Gibberellins in dark grown and red light grown shoots of dwarf and tall cultivars of pisum sativum the quantification metabolism and biological activity of gibberellins in progress no. 9 and alaska



Planta (Heidelberg) 168(1): 119-129



The stem growth in darkness or in continuous red light of two pea cultivars, Alaska (Le Le, tall) and Progress No. 9 (le le, dwarf), was measured for 13 d. The lengths of the first three internodes in dark-grown seedlings of the two cultivars were similar, substantiating previous literature reports that Progress No. 9 has a tall phenotype in the dark. The biological activity of gibberellin A20 (GA20), which is normally inactive in le le genotypes, was compared in darkness and in red light.
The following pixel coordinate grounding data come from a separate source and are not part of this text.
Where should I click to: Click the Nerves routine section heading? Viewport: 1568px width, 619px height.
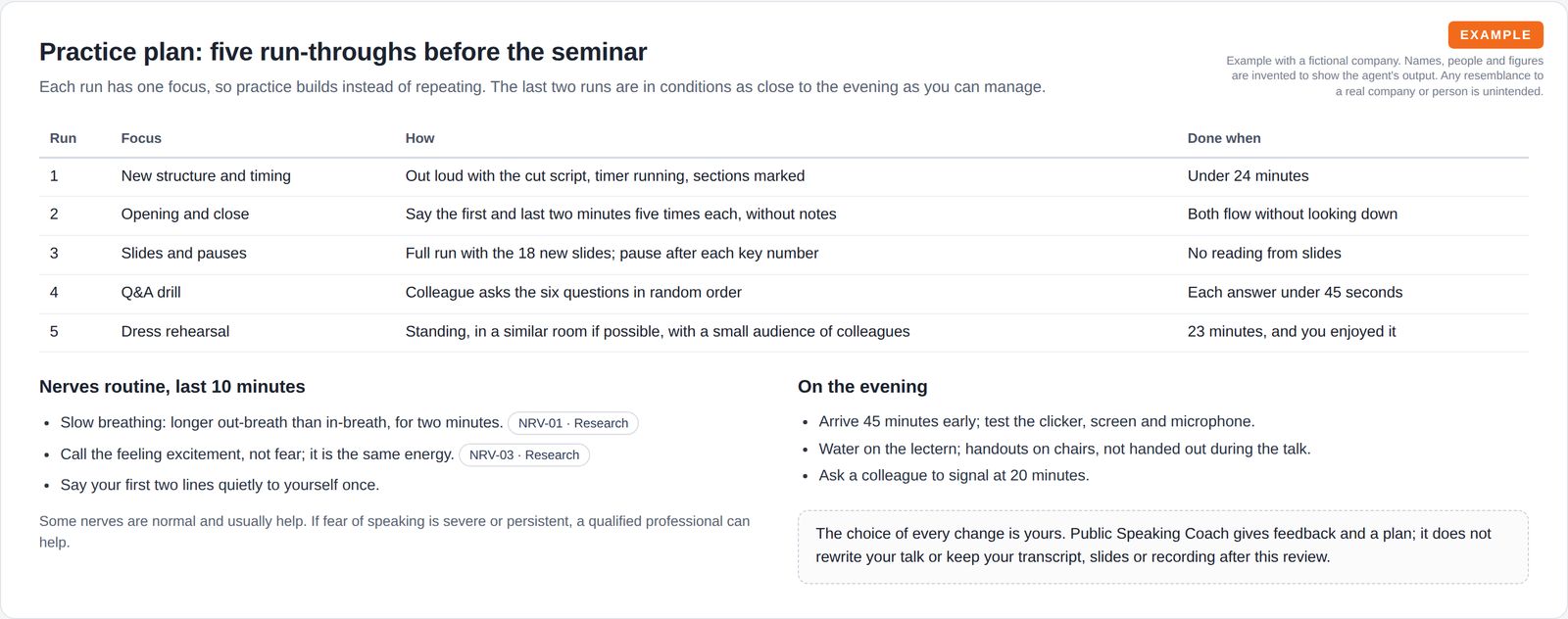tap(172, 387)
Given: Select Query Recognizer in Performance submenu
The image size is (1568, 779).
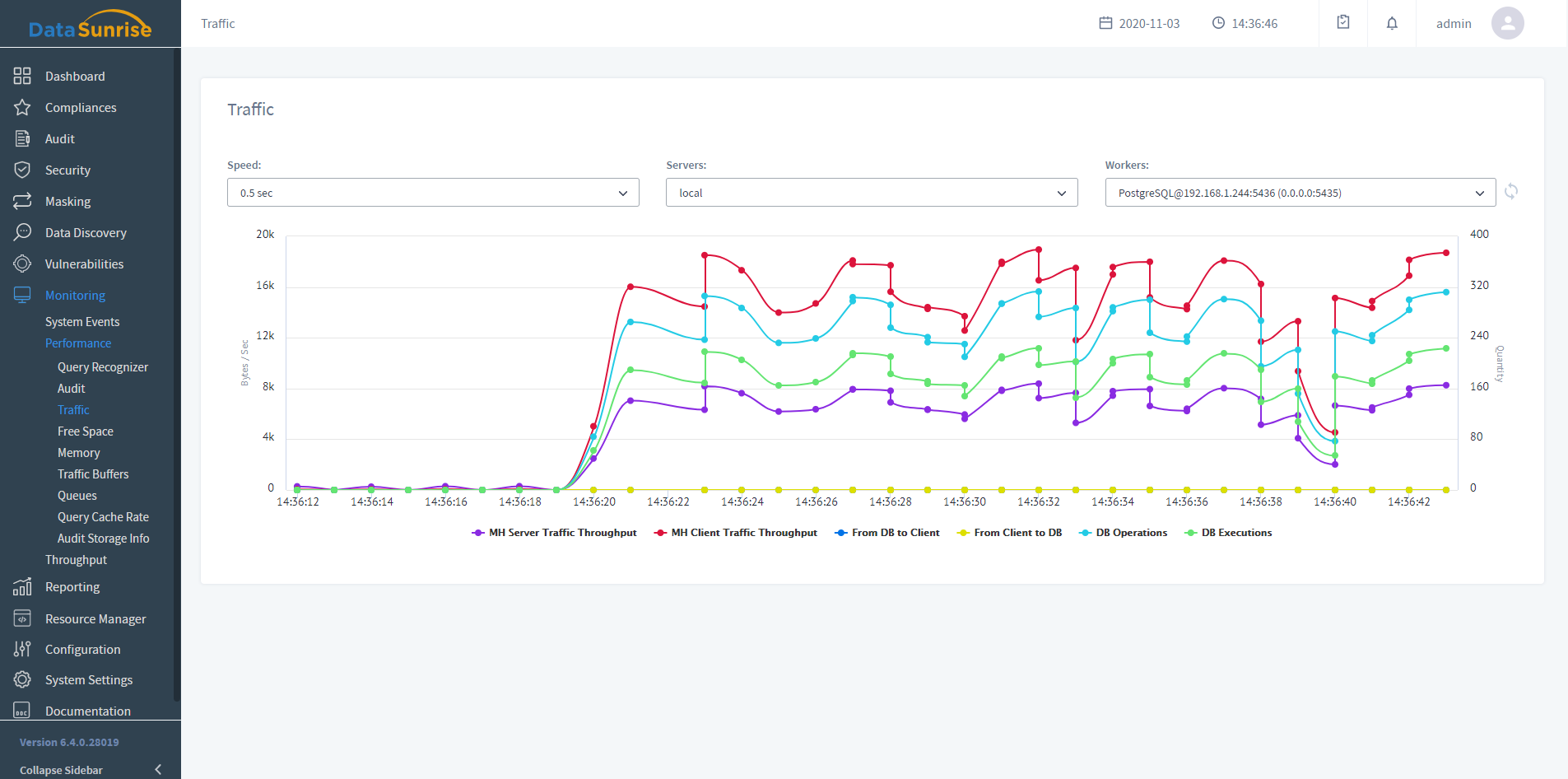Looking at the screenshot, I should [x=103, y=367].

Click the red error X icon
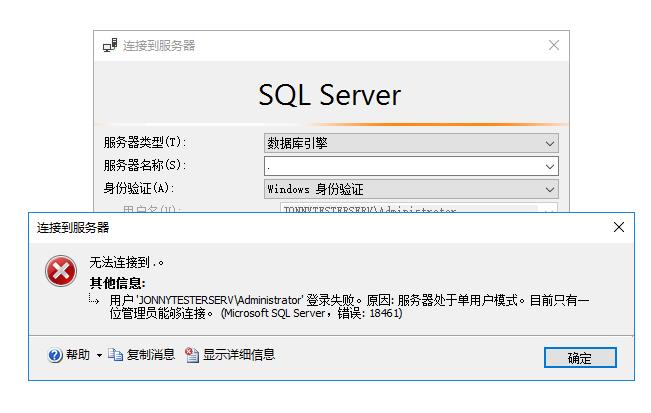[61, 271]
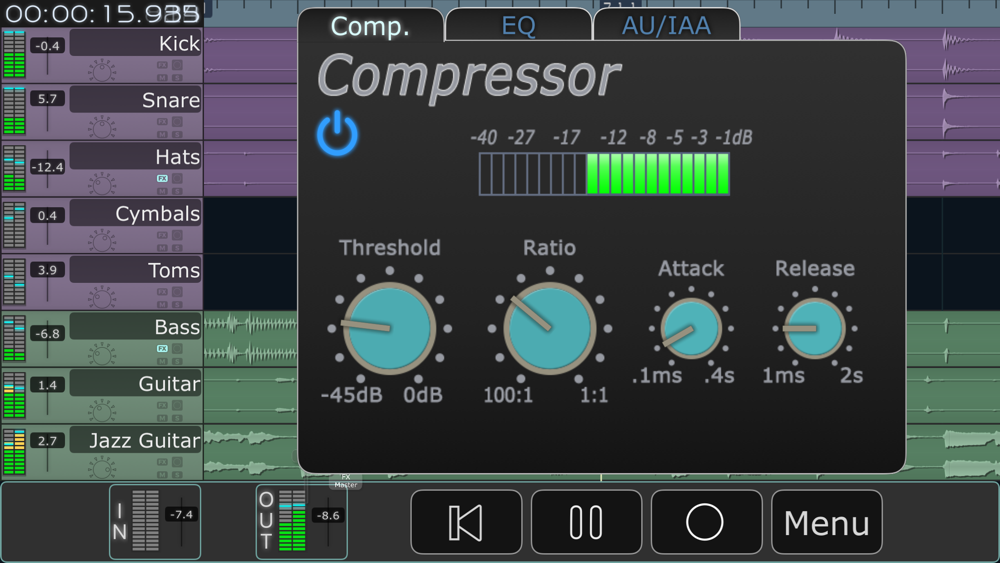Open FX for the Bass track

[x=162, y=349]
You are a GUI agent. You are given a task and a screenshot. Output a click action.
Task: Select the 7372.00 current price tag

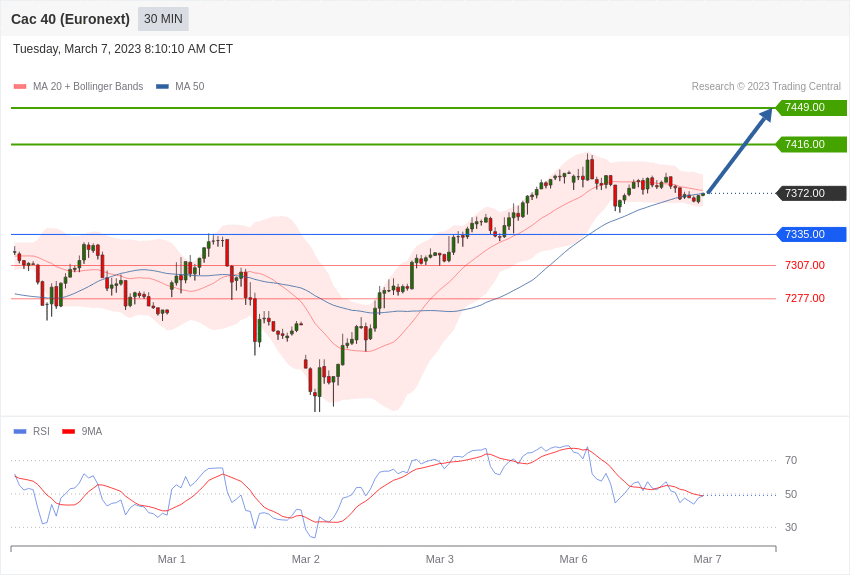(x=811, y=193)
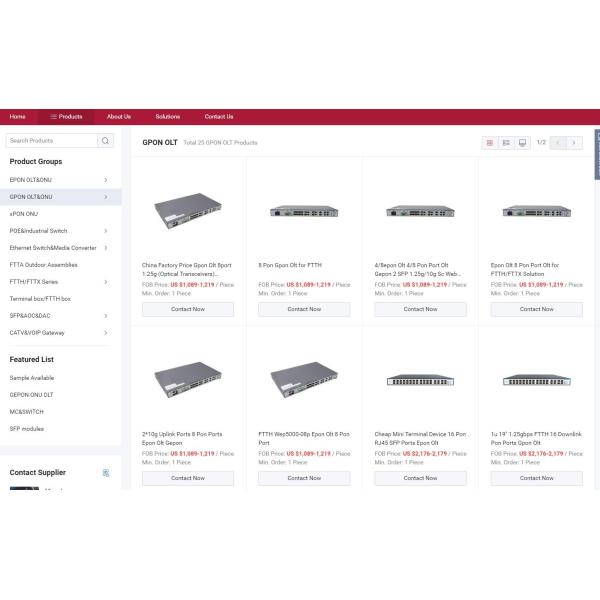The image size is (600, 600).
Task: Expand FTTH/FTTX Series category
Action: point(105,282)
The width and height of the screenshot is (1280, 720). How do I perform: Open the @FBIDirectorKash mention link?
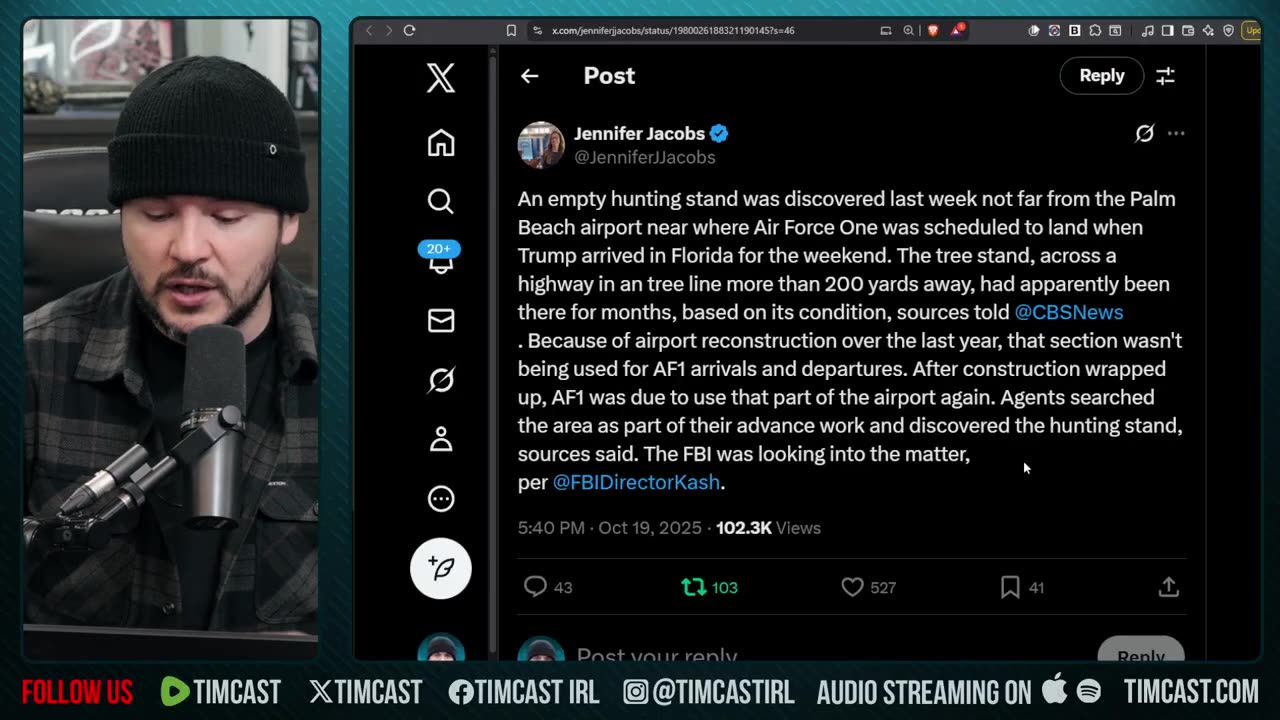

Alaska seedlings, regardless of growing conditions, responded to GA20. Dark-grown seedlings of Progress No. 9 also responded to GA20, although red-light-grown seedlings did not. Gibberellin A1 was active in both cultivars, in both darkness and red light. The metabolism of [13C3H]GA20 has also been studied. In dark-grown shoots of Alaska and Progress No. 9 [13C3H]GA20 is converted to [13C3H]GA1, [13C3H]GA8, [13C]GA29, its 2.alpha.-epimer, and [13C3H]GA29-catabolite. [13C3H] Gibberellin A1 was a minor product which appeared to be rapidly turned over, so that in some feeds only its metabolite, [13C3H]GA8, was detected. However results do indicate that the tall growth habit of Progress No. 9 in the dark, and its ability to respond to GA20 in the dark may be related to its capacity to 3.beta.-hydroxylate GA20 to give GA1. In red light the overall metabolism of [13C3H]GA20 was reduced in both cultivars. There is some evidence that 3.beta.-hydroxylation of [13C3H]GA20 can occur in red light-grown Alaska seedlings, but no 3.beta.-hydroxylated metabolites of [13C3H]GA20 were observed in red light-grown Progress. Thus the dwarf habit of Progress No. 9 in red light and its inability to respond to GA20 may be related, as in other dwarf genotypes, to its inability to 3.beta.-hydroxylate GA20 to GA1. However identification and quantification of native GAs in both cultivars showed that red-light-grown Progress does contain native GA1. Thus the inability of red light-grown Progress No. 9 seedlings to respond to, and to 3.beta.-hydroxylate, applied GA20 may be due to an effect of red light on uptake and compartmentation of GAs.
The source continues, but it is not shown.